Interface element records
= = =

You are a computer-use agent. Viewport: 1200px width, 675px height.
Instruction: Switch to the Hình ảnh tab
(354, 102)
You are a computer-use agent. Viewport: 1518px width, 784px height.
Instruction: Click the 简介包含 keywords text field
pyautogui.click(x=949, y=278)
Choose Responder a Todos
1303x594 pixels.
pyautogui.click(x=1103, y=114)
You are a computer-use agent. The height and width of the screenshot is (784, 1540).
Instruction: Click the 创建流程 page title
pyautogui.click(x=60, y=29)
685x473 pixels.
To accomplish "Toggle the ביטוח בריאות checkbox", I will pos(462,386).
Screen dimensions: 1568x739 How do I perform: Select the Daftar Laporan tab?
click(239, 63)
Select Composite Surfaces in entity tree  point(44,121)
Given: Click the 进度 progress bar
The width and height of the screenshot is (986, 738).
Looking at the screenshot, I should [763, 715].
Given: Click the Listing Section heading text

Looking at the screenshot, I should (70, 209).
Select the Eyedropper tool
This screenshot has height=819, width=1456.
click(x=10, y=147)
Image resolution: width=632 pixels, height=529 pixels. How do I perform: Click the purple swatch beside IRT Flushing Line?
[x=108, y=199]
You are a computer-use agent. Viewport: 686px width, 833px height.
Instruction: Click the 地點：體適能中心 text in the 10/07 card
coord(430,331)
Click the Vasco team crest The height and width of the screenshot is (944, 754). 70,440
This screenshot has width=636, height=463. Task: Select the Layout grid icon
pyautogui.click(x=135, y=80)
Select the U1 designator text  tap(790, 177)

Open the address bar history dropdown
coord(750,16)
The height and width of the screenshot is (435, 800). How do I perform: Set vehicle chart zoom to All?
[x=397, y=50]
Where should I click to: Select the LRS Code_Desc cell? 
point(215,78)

= = =

_DIRECTIONS FOR THIS TASK:_
Arrange the items as a Markdown table with the columns "Row" and "Line". Start at the first line of the items and stop after the line that contains "pyautogui.click(x=1103, y=114)", leaving out any blank lines.

_SOLUTION TO THIS EXERCISE:_
| Row | Line |
|---|---|
| 1 | You are a computer-use agent. Viewport: 1200px width, 675px height. |
| 2 | Instruction: Switch to the Hình ảnh tab |
| 3 | (354, 102) |
| 4 | You are a computer-use agent. Viewport: 1518px width, 784px height. |
| 5 | Instruction: Click the 简介包含 keywords text field |
| 6 | pyautogui.click(x=949, y=278) |
| 7 | Choose Responder a Todos |
| 8 | 1303x594 pixels. |
| 9 | pyautogui.click(x=1103, y=114) |